In 1787, Senzangakhona, the young chief of the Zulu - which derived its name from one of Malandela's quarrelsome sons, fathered a son out of wedlock, Shaka.
After serving a number of years in Dingiswayo's army, where he excelled as a military tactician and officer, Shaka became the Zulu chief after his father's death. At that time the Zulus were a small group of possibly 1,500 people, which Shaka was determined to build into the major force in the political development of the subcontinent.
From the handful of men Shaka had available, he created the beginning of what would become his army which, over a period of 12 years, he formed into a formidable fighting force, which came to eventually included the armies of formerly independent neighbouring groups. In doing so, he transformed his small chiefdom into the mighty Zulu nation.
In 1828 Shaka was assassinated by his half-brothers, Dingane and Mhlangana. After bitter squabbling between the two brothers and their supporters, Dingane gained the upper hand and took over the leadership of the Zulu empire. Dingane lacked the military genius of Shaka and the leadership qualities required to hold his empire together, and so the edifice that Shaka had created began to crumble. Rebel chiefs broke away and Dingane did not have the ability to force them back.
White settlers were beginning to arrive in colonial Natal in increasing numbers, adding new tensions to those turbulent times. The green hills were seen by the Voortrekkers - disgruntled white farmers who had emigrated from the Eastern Cape - as their new eldorado, and they made overtures to Dingane for land on which they could settle and establish their farms.

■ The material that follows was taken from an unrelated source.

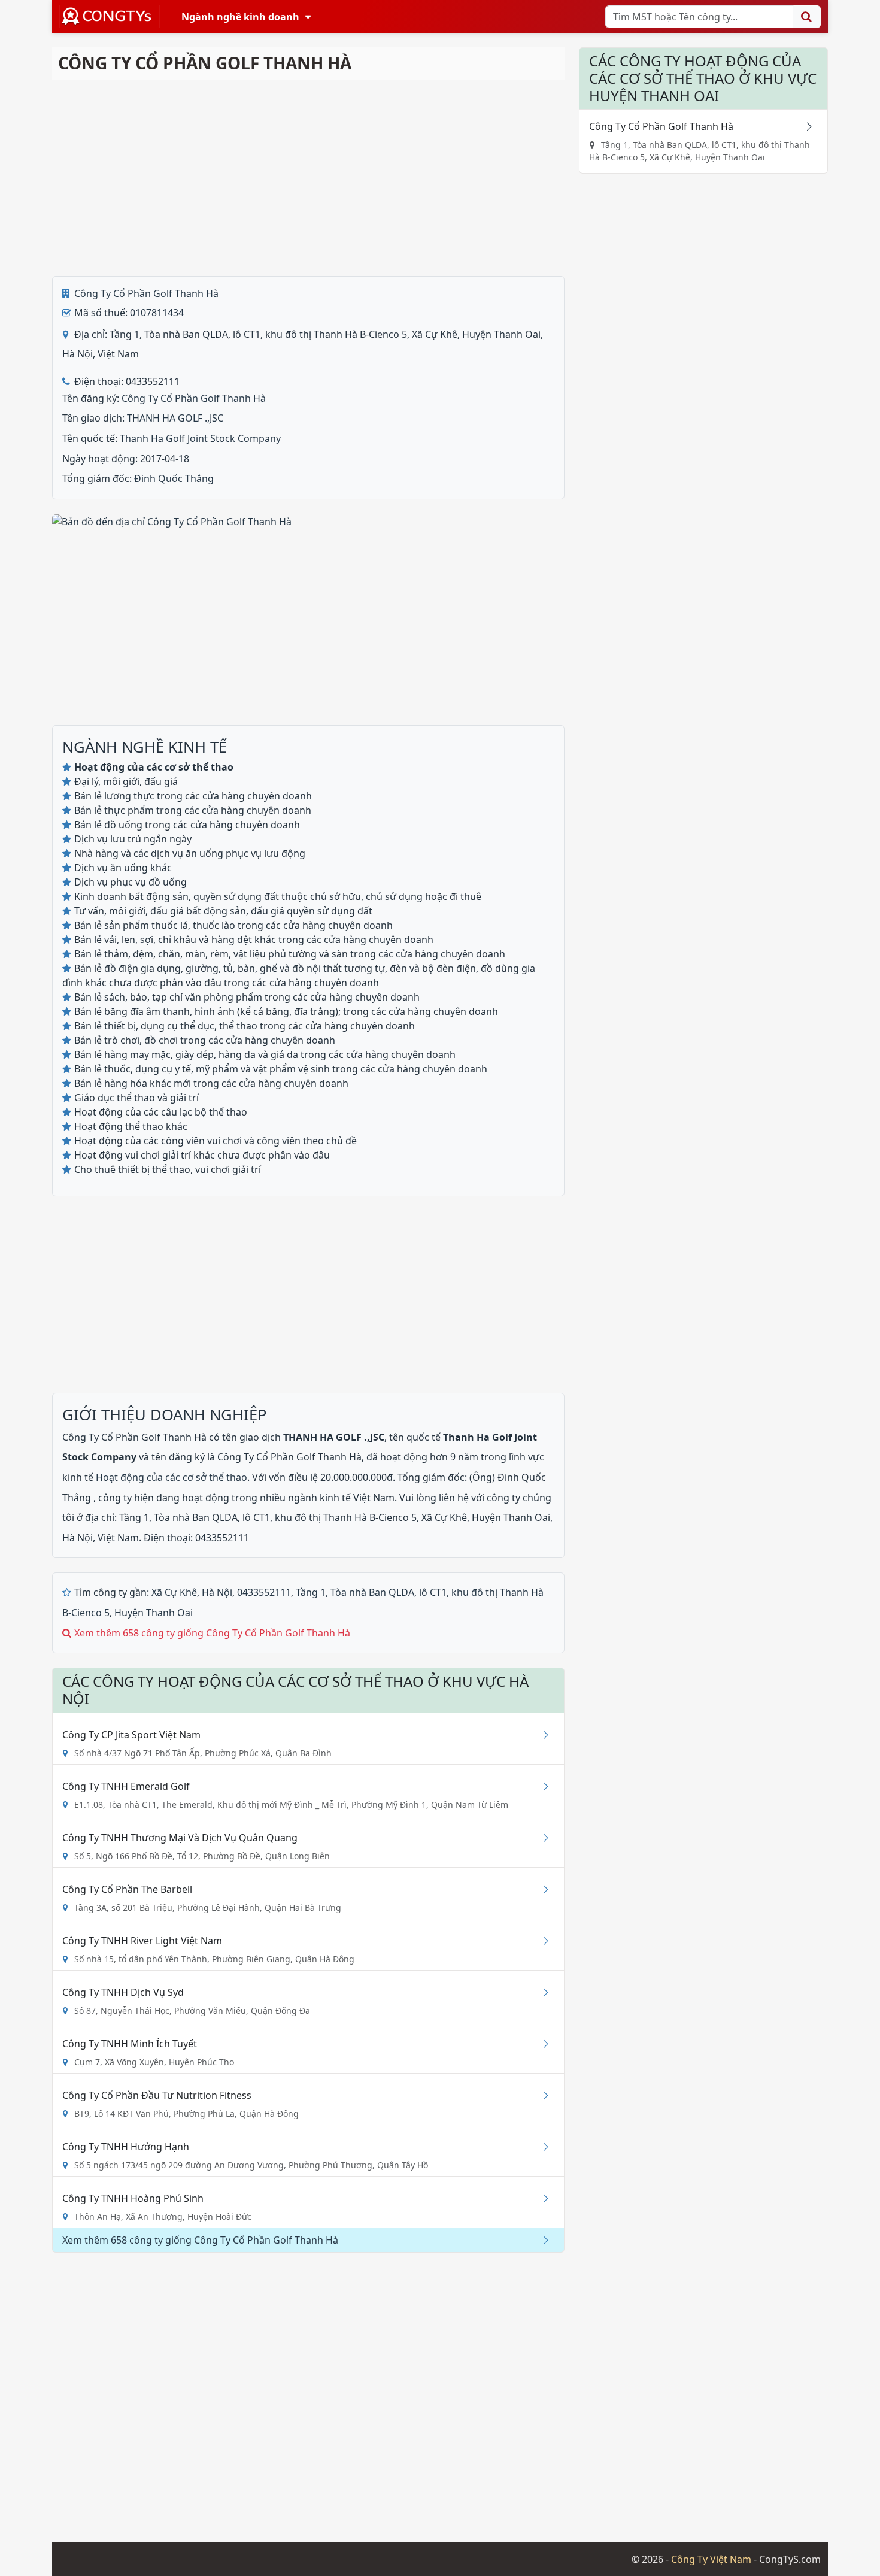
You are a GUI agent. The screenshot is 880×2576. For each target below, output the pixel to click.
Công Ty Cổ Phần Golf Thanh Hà (146, 293)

The Zulu king feared that this would be the thin end of a wedge that would eventually topple him from his throne, and so he had Piet Retief, the Voortrekker emissary who had come to negotiate with him, and his companions put to death.
He also sent his army to kill their women and children and the men guarding the Voortrekker camps at distant Bloukrans, near present-day Estcourt. Those who survived swore, in a covenant with God, to avenge their deaths and to build a church in His honour if victory in the battle against the Zulu were granted to them. On 16 December 1838 on the banks of the Ncome River, which was renamed Blood River, revenge was ruthlessly and bloodily exacted.
Over 3,000 Zulu warriors were killed in battle, while only the Voortrekker leader sustained a minor injury. The defeat was humiliating and the backbone of Dingane's Power was irreparably cracked. However, his army was only finally defeated when Mpande, Dingane's remaining half-brother, who had amassed a considerable following and built a powerful army, attacked him on the Maqongqo hills near the Swaziland border.
Dingane, now a refugee Zulu king with a handful of followers, tried to flee to Swaziland but was killed before he reached there. Mpande, the longest-reigning monarch in Zulu history, succeeded Dingane to the throne and ruled over a much reduced Zulu kingdom from 1840 to his death in 1872. Mpande had been considered harmless, if not an idiot, by Dingane, and so had been spared when Dingane rid himself of all perceived sibling threats on accession to the throne.
However, he proved to be a shrewd ruler who played both ends of the political spectrum — maintaining a dignified but qualified subservience to his white neighbours in the Colony of Natal south of the Thukela River, while retaining control over and the loyalty of his followers north of the river.
After Dingane’s death, his son, Cetshwayo, became the new king in 1872. He was a forceful man who steadily reinstated much of the military discipline his uncle, Shaka, had developed some 50 years before; with this came a resurgence of Zulu pride and a sense of destiny. The spectre of a militant Zulu nation north of the Thukela began to send tremors through the fabric of colonial Natal.
Queen Victoria's officers were determined to see English control extended across Africa, from the Cape to Cairo. Zulu power was viewed as a major threat to this vision, and war between England and the Zulu became inevitable. It began after an impossible ultimatum issued by the British to the Zulu was ignored.
The first major clash was at Isandlwana on 21 January 1879 when the Zulu inflicted the largest defeat the British army suffered in its colonial history. The war ended at Ulundi on 4 July of the same year, when Cetshwayo's military headquarters at Ondini were razed to the ground and his armies routed.
The Colonial Office took over the administration of Zululand and immediately set about reducing the power of the royal house by dividing political power between 13 independent chieftainships.
This led to a smouldering civil war, a period of continued strife and the increasing intervention of the Natal colonial administration in the government and control of Zulu affairs. With the advent of Union in 1910 and white control over the whole of South Africa, white absolute power was entrenched and the Zulu king's hope of attaining state recognition became increasingly remote.
The status of Cetshwayo's son, Dinuzulu, and his grandson, Solomon, was reduced to that of an ordinary chief, charged with little more than control over a small area of what had once been the Zulu kingdom. It was only in the 1950s that the Nationalist government appointed King Cetshwayo's great-grandson, Cyprian, as paramount of the Zulu.
However, the present king's powers are essentially symbolic. As such, he carries a sacred axe 'inhlendla' on important state occasions, and he presides over key rituals, among them the annual Reed Ceremony, which was first introduced in 1984.